*TASK*. Start at the first line of the material. Repeat each line exactly through the one containing "May 2022 (988, 1340)", then stop.

*INFORMATION*.
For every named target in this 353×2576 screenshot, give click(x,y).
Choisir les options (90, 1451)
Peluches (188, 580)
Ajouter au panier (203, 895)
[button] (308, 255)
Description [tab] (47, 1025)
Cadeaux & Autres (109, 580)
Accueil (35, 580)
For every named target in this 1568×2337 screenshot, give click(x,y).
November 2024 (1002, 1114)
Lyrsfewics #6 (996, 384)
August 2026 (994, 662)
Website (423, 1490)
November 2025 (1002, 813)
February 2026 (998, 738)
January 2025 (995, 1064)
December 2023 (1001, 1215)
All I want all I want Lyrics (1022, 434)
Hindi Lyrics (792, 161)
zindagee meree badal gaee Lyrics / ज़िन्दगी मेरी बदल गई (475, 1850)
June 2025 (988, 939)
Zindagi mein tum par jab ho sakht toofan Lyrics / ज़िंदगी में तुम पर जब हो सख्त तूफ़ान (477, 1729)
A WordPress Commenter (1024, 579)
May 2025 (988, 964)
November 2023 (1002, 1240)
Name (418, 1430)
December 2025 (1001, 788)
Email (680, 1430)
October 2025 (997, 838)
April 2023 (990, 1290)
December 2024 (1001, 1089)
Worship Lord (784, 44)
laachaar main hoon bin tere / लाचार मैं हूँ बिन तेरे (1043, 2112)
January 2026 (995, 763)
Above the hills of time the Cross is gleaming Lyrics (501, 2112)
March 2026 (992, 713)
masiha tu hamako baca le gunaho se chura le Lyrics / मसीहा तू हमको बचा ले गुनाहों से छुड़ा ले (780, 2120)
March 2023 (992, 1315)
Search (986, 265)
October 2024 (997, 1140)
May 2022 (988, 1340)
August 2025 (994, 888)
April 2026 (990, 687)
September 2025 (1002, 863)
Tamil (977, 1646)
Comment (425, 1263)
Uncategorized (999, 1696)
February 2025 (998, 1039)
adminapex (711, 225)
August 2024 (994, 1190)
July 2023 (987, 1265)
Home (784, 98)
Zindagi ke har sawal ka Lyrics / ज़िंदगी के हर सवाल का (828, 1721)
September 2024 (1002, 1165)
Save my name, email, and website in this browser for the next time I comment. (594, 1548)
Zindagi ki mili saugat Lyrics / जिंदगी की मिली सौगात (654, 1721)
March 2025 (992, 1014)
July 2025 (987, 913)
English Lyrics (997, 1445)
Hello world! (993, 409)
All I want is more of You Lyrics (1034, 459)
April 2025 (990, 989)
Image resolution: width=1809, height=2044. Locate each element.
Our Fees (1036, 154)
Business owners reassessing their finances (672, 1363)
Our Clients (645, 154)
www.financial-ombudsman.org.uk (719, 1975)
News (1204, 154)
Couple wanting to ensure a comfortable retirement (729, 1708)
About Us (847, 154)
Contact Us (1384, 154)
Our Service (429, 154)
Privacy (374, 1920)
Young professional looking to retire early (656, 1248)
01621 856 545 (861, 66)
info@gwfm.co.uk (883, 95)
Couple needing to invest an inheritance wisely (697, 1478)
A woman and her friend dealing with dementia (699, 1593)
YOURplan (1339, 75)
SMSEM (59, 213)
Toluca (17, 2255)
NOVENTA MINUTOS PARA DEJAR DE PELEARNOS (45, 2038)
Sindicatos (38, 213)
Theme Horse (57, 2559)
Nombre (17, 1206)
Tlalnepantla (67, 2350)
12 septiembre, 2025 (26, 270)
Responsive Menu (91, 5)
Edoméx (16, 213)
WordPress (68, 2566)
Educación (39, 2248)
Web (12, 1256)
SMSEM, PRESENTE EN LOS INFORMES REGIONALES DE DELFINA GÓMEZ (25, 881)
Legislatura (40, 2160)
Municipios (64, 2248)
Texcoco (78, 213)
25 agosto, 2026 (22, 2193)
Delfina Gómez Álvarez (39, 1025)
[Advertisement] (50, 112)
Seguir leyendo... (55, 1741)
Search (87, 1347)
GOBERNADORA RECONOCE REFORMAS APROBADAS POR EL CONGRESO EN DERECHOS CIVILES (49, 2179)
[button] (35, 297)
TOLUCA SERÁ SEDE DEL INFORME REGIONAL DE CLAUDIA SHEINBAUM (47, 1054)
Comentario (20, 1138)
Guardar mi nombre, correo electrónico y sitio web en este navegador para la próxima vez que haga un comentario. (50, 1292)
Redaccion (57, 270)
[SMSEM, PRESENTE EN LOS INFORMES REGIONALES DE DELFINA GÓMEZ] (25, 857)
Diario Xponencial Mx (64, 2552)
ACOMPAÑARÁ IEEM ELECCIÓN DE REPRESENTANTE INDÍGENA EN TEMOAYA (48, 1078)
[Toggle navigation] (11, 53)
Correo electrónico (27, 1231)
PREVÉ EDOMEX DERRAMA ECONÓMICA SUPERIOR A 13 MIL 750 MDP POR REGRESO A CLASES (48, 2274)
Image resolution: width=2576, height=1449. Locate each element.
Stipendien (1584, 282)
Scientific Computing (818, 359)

*RESULT OF THE TASK*.
For every named target in this 353×2576 screenshot, give click(x,y).
Choisir les options (90, 1451)
Peluches (188, 580)
Ajouter au panier (203, 895)
[button] (308, 255)
Description [tab] (47, 1025)
Cadeaux & Autres (109, 580)
Accueil (35, 580)
For every named target in this 1568×2337 screenshot, give click(x,y).
November 2024 (1002, 1114)
Lyrsfewics #6 (996, 384)
August 2026 (994, 662)
Website (423, 1490)
November 2025 (1002, 813)
February 2026 (998, 738)
January 2025 (995, 1064)
December 2023 (1001, 1215)
All I want all I want Lyrics (1022, 434)
Hindi Lyrics (792, 161)
zindagee meree badal gaee Lyrics / ज़िन्दगी मेरी बदल गई (475, 1850)
June 2025 (988, 939)
Zindagi mein tum par jab ho sakht toofan Lyrics / ज़िंदगी में तुम पर जब हो सख्त तूफ़ान (477, 1729)
A WordPress Commenter (1024, 579)
May 2025 (988, 964)
November 2023 (1002, 1240)
Name (418, 1430)
December 2025 (1001, 788)
Email (680, 1430)
October 2025 (997, 838)
April 2023 (990, 1290)
December 2024 (1001, 1089)
Worship Lord (784, 44)
laachaar main hoon bin tere / लाचार मैं हूँ बिन तेरे (1043, 2112)
January 2026 (995, 763)
Above the hills of time the Cross is gleaming Lyrics (501, 2112)
March 2026 (992, 713)
masiha tu hamako baca le gunaho se chura le Lyrics / मसीहा तू हमको बचा ले गुनाहों से छुड़ा ले (780, 2120)
March 2023 (992, 1315)
Search (986, 265)
October 2024 (997, 1140)
May 2022 (988, 1340)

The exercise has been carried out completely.